Brontekst »
Alles waarin ik tot nu toe geloofde

 

Het pamflet Waarom cultuur belangrijk is van Roger Scruton uit 2008 was me niet eerder opgevallen voordat het vriendelijk naar me knipoogde vanaf de schappen van de boekhandel. Ik las het, vond er herkenning in van veel waar ik in mijn leven tegenaan ben gelopen en een onderbouwing van alles waarin ik altijd heb geloofd. Het is dikwijls verbazingwekkend hoe dicht onder de oppervlakte het fundament ligt waarop je je steviger voelt staan, en hoe lang het kan duren voordat je het opmerkt.
Ik ben te vaak en te gemakkelijk geneigd iets wat ik als een probleem ervaar te zien als mijn particuliere probleem, hetzij omdat ik denk dat het vooral mij treft, hetzij omdat ik het als een persoonlijke handicap zie dat ik er niet mee om kan gaan. De kwestie die Scruton bespreekt is de neiging binnen de geesteswetenschappen in de westerse wereld om het belang van de cultuur zoals we die uit het verleden hebben geërfd te relativeren of te ontkennen, ten gunste van het standpunt dat traditionele waarden en kwaliteitsaanspraken hun geldigheid hebben verloren. Postmodernisme, politieke correctheid en andere modieuze bewegingen met een extreme korte-termijnagenda hebben het zover gebracht dat deze doctrine overheersend is geworden binnen de academische instituten, en van daaruit is er een desastreuze invloed op de kwaliteit van het onderwijs en uiteindelijk de bereidheid de waarden van onze cultuur over te dragen en te vernieuwen.
Dit was, vanaf het moment waarop ik ging studeren in 1976, het klimaat aan de Nederlandse universiteiten. En in de kunst. En zeker in het debat over kunst en de kunstkritiek waarin wij ons met ons tijdschrift Metropolis M met meer enthousiasme dan kennis van zaken mengden.
Alles mocht. Anything goes. De jaren tachtig.
Met zulke kreten werd het perfecte antwoord gevonden op de gemakzucht, het gebrek aan diepgang, vakmanschap en concentratie die kenmerkend waren voor de tijd (en het voor een groot deel nog steeds zijn). En dat alles mocht, was schijn.

Getoonde records »
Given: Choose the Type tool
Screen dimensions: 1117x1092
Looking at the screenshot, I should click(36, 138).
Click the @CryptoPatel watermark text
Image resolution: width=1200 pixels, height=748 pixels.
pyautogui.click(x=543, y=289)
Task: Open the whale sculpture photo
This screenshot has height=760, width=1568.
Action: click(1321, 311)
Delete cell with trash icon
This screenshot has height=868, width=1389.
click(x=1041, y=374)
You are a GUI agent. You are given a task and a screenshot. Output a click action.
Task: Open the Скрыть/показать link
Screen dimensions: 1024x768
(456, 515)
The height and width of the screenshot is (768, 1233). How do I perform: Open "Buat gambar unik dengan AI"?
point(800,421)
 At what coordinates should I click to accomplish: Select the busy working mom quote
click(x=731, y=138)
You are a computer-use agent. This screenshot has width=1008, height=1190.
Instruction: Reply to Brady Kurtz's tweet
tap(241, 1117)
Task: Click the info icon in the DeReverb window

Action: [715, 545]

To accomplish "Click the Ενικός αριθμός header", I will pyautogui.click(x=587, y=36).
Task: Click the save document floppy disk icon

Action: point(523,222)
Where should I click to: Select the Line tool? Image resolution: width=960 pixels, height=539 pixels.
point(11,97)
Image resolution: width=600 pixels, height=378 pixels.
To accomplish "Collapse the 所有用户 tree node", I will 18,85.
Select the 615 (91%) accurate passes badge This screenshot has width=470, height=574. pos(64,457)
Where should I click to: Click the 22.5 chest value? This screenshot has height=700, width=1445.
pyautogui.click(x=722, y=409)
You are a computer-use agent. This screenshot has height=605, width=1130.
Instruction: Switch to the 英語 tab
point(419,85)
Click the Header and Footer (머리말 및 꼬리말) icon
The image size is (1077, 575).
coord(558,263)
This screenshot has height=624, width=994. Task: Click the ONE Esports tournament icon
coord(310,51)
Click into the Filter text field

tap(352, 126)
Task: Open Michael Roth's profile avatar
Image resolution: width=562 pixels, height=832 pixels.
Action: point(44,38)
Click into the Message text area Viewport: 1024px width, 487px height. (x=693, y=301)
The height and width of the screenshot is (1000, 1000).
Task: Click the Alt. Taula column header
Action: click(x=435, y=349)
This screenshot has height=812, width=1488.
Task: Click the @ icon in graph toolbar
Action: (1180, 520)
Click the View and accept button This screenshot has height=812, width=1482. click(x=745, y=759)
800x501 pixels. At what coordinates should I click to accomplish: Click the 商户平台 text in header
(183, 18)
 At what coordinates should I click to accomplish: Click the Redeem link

Reeks opdrachten »
1: Hernoem in de records "Image resolution" tot "Screen resolution" en geef de regels opnieuw weer, te beginnen bij de regel met "Task: Click the save" en doorlopend tot en met de regel met "I will 18,85."; laat al het overige ongewijzigd.
2: Schrijf een vervolg op de tekst over Scrutons pamflet, aansluitend op de laatste zin.
De tekst en de records staan geheel los van elkaar.

Antwoorden per opdracht »
1:
Task: Click the save document floppy disk icon

Action: point(523,222)
Where should I click to: Select the Line tool? Screen resolution: width=960 pixels, height=539 pixels.
point(11,97)
Screen resolution: width=600 pixels, height=378 pixels.
To accomplish "Collapse the 所有用户 tree node", I will 18,85.

2:
‘Paradoxaal genoeg gaat dit nieuwe relativisme, dat tot elk domein van de geesteswetenschappen is doorgedrongen, hand in hand met een even hardnekkige censuurdrift.’, schrijft Scruton. Terugkijkend naar de zaken waarover ik me het meest heb opgewonden, is dit wel de rode draad. De woorden die hun betekenis verloren zouden hebben, kwaliteiten als ambachtelijkheid, eerlijkheid en menselijkheid die niet meer zouden tellen, rijke tradities in de schilder- en beeldhouwkunst die nu worden afgedaan als navelstaarderij en gebrek aan oog voor de maatschappelijke contekst waarin de kunstenaars leefden, het is een treurigmakende opsomming van vooroordelen waartegen ik heb gestreden en zal blijven strijden. In tentoonstellingen, teksten en cursussen heb ik me gelukkig altijd uit kunnen spreken voor wat me boeide en goed leek en ook daarmee zal ik, met verdubbelde energie, doorgaan.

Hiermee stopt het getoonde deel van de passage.